Short task a —
Identify every line in the records that contains the string "beside", and copy each such line. Case counts.

Document —
──────

In [1]:
# Load initial libraries

import pandas as pd
import numpy as np
import csv

In [36]:
# Load data and reanme columns

train = pd.read_csv("/content/drive/MyDrive/train-v2.tsv", sep="\t", header=None, quoting = csv.QUOTE_NONE)
train.rename(columns={0:"label", 1:"sentence"}, inplace=True)

In [37]:
# Load test and reanme columns

test = pd.read_csv('/content/drive/MyDrive/test.tsv', sep="\t", header=None, quoting = csv.QUOTE_NONE)
test.rename(columns={0:"label", 1:"sentence"}, inplace=True)

In [None]:
# Splitting Xs and ys
sentences_test = test['sentence'].values
y_test = test['label'].values

sentences_train = train['sentence'].values
y_train = train['label'].values

In [38]:
# Vectorization

from sklearn.feature_extraction.text import CountVectorizer
vectorizer = CountVectorizer(min_df=2, lowercase=False, ngram_range=(1,2))
vectorizer.fit(sentences_train)

CountVectorizer(lowercase=False, min_df=2, ngram_range=(1, 2))

In [41]:
# Text tokenize to get vocabulary

from keras.preprocessing.text import Tokenizer
tokenizer = Tokenizer(num_words=5000)
tokenizer.fit_on_texts(sentences_train)
X_train = tokenizer.texts_to_sequences(sentences_train)
X_test = tokenizer.texts_to_sequences(sentences_test)
from keras.preprocessing.sequence import pad_sequences
maxlen = 100
X_train_pad = pad_sequences(X_train, padding='post', maxlen=maxlen)
X_test_pad = pad_sequences(X_test, padding='post', maxlen=maxlen)
X_train_pad

array([[   1,    1,    4, ...,    0,    0,    0],
       [ 659,  332,   28, ...,    0,    0,    0],
       [   1, 3651,   11, ...,    0,    0,    0],
       ...,
       [  41, 1763,   47, ...,    0,    0,    0],
       [   1, 2154,   35, ...,    0,    0,    0],
       [   1, 1395, 3648, ...,    0,    0,    0]], dtype=int32)

──────

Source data

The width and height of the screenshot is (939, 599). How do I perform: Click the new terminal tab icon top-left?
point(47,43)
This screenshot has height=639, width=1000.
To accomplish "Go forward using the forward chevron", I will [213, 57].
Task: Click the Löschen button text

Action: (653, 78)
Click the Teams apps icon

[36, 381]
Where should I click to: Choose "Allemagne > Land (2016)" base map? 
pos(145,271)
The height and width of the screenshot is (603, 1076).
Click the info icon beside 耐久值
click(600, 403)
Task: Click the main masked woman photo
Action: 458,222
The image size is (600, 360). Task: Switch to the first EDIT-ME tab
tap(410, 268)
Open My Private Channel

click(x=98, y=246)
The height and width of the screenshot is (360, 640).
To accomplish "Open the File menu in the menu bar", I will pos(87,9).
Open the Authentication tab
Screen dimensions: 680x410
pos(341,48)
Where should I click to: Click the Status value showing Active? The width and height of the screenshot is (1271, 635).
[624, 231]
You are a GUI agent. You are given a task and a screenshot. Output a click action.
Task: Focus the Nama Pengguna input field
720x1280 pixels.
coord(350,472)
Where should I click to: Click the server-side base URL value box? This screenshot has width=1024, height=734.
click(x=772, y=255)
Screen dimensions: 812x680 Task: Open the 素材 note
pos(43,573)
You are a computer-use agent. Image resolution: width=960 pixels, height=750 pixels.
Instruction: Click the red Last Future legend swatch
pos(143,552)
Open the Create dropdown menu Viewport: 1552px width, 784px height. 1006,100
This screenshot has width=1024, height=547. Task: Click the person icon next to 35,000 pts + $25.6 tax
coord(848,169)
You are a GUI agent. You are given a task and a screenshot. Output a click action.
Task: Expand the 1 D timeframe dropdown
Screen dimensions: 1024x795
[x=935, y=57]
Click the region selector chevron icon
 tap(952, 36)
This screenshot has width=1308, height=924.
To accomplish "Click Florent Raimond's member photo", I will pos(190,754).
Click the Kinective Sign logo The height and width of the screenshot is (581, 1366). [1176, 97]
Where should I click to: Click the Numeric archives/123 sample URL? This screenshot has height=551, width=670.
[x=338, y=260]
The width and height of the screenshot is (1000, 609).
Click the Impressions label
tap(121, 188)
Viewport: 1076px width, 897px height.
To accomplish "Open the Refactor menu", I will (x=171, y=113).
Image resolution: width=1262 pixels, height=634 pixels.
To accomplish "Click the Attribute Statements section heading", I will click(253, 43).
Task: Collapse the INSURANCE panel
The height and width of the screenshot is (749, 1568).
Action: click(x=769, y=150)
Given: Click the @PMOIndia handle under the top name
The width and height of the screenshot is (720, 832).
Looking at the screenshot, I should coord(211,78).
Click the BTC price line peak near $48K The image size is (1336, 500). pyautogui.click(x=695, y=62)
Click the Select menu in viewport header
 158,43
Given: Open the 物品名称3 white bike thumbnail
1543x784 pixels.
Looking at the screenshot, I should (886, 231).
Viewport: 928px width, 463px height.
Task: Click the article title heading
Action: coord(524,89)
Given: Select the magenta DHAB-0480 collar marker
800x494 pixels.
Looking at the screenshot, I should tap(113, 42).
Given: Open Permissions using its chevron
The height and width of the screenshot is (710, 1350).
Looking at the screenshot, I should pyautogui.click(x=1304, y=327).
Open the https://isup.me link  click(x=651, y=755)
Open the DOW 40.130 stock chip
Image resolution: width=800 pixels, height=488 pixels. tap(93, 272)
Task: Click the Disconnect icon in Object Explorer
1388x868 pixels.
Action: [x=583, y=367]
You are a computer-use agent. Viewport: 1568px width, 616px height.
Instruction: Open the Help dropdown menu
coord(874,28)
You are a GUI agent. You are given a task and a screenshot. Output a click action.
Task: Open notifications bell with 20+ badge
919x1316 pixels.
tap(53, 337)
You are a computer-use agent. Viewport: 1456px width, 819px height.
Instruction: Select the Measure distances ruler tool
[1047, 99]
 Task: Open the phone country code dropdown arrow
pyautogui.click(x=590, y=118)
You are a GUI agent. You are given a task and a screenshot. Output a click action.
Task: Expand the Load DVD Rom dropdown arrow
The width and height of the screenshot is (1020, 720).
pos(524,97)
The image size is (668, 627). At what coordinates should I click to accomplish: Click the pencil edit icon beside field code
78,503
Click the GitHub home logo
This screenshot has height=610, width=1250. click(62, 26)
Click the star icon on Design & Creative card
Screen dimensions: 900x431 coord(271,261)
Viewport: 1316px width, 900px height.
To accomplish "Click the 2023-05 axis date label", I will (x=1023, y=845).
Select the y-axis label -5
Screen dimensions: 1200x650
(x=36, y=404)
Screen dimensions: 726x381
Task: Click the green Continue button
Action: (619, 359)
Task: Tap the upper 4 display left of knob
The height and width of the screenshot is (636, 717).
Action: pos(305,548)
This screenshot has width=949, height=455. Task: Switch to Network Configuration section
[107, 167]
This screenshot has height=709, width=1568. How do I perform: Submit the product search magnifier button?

──────

Short task b —
What value does the notebook pass as num_words when it creates the Tokenizer?

Full solution a —
Click the info icon beside 耐久值
The image size is (668, 627). At what coordinates should I click to accomplish: Click the pencil edit icon beside field code

Full solution b —
5000